Addressing kidney transplant shortage: The potential of kidney paired exchanges in Jordan


Jordan performed the Middle East's first living-donor kidney transplant in 1972. In 1977, the country became one of the first Arab countries to regulate organ donation and transplantation. Despite these early advances in living donor transplantation, Jordan's organ donation after brain death program remains inactive, making it challenging to meet organ demand and placing many patients on long transplant waiting lists. As of 2020, only 14.2% of the patients with end-stage kidney disease have access to a living donor. The scarcity of compatible living donors exacerbates Jordan's organ shortage, leaving patients with extended waits and uncertain transplant prospects.

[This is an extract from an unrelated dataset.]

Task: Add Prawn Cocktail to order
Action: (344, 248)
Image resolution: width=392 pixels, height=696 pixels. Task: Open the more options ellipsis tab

Due to the lack of living donors and the inactive brain death donation program, additional options are needed to meet organ demand. Kidney paired exchange (KPE), emerges as a potential solution to the problem of donor shortage and donor-recipient incompatibility. By allowing living donors to direct their donated organs to different compatible recipients, KPE offers the promise of expanding transplant opportunities for patients without suitable living donors. However, the current Jordanian law restricting living kidney donation to fifth-degree relatives further limits the pool of potential donors, aggravating the organ shortage situation. This article explores the feasibility of implementing KPE in Jordan and proposes an approach to implementing KPE in Jordan, considering ethical and legal aspects to substantially increase kidney transplants.